Ballet has this funny thing, it's a funny little focus on being beautiful that doesn't exist in other places, and certainly not where I am most familiar with doing things like the splits. Where I'm from the splits are called hanumanasana, and they're kidney-cleansing, not choreography. I come from Yoga. Beauty to me is an idiom of ballet, for which I have begun to spread my legs one day a week.
Certainly I find yoga beautiful, but I don't strive to make it so. Ballet, it seems, is for others. Yoga, it seems, is for oneself. (Wouldn't it be curious if the masses flocked to yoga recitals, and ballerinas pirouetted for spiritual enlightenment?) There is nothing upsetting per se about exercise for the sake of beauty. But for the watcher, being watched is a struggle. I find myself becoming angry when my teacher emphasizes the angle of the class's arms, as if they were lengths of maneuverable compass. Here I am, a voyeur being exploited by exhibitionism. Is this a betrayal of personal idiosyncrasy? I don't think so. I am but a bag of tricks, and here are a few more. T-ruler neck, scissor legs, compass arms. It's an aquisitive attempt at advantage - to be pursued as much as possible.

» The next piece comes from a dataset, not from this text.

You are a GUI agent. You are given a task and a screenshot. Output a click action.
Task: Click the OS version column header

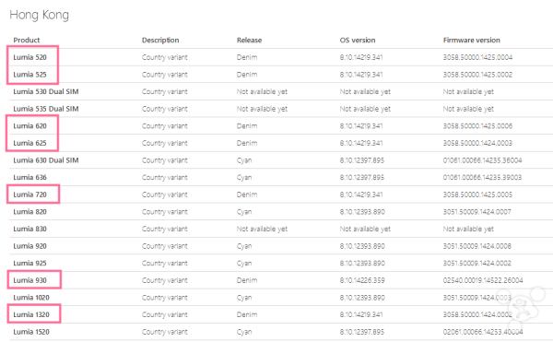pos(358,41)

Our childhoods are so repressingly formative; our neural pathways for pleasure, for comfort, for fear, for fashion, are so carved that I wonder how much we are really "choosing." Therefore I am in a constant state of war with my happiness, and this is why. I am questioning where my intuition comes from. It is arbitrary! I am re-exposing the photograph of my mind with ballet. And I am forcing myself to be beautiful when I am used to doing down dog.